What you have to do:
Without any pictures, retype exactly the lines that begin at the one holding "Where should I" and end at the last line of the data below.

Provided entries:

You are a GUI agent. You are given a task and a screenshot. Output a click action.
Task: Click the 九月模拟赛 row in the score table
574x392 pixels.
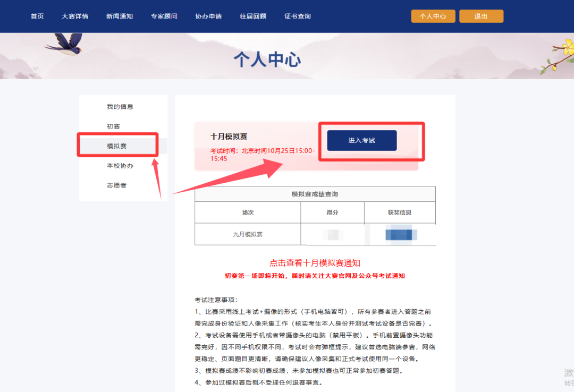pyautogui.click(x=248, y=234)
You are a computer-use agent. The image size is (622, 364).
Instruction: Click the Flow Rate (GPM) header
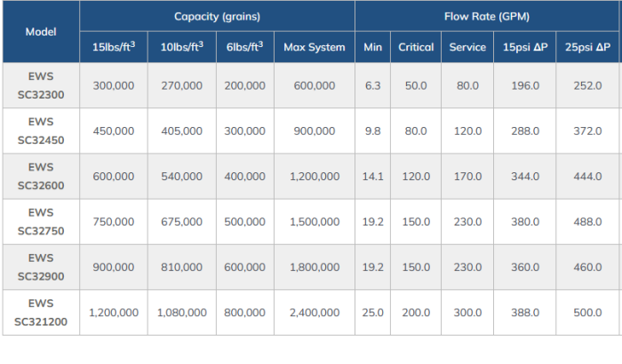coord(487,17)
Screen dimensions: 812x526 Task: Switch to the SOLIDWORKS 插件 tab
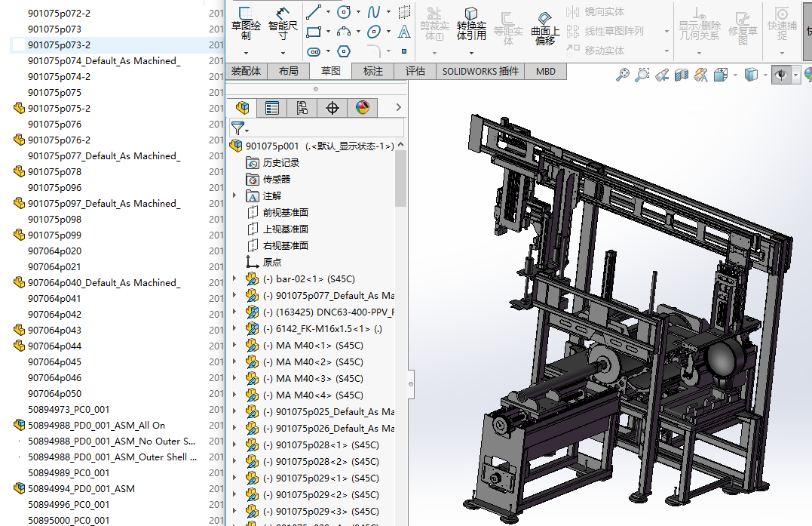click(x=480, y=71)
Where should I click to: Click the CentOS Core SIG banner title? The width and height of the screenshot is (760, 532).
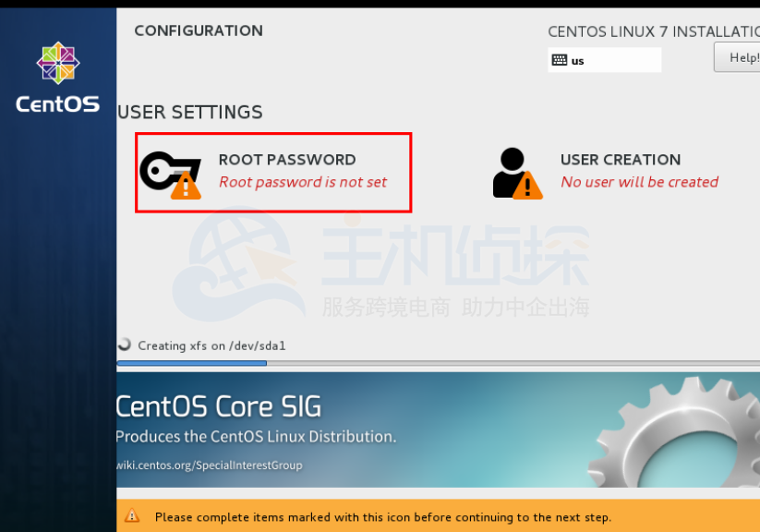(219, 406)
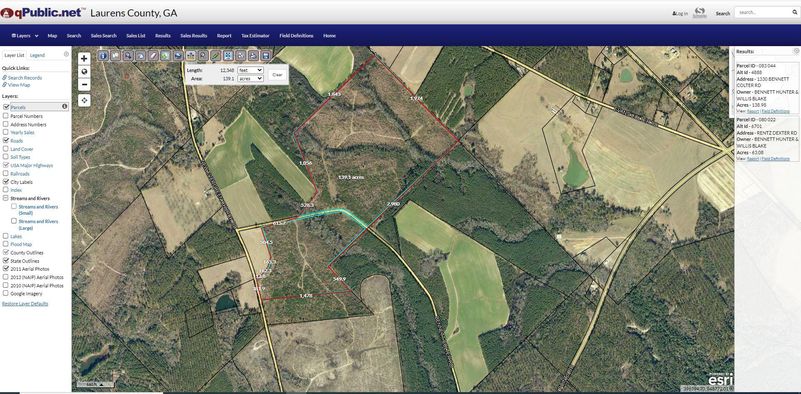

Result of the task:
Where should I click to: Click the CentOS Core SIG banner title? The width and height of the screenshot is (760, 532).
(219, 406)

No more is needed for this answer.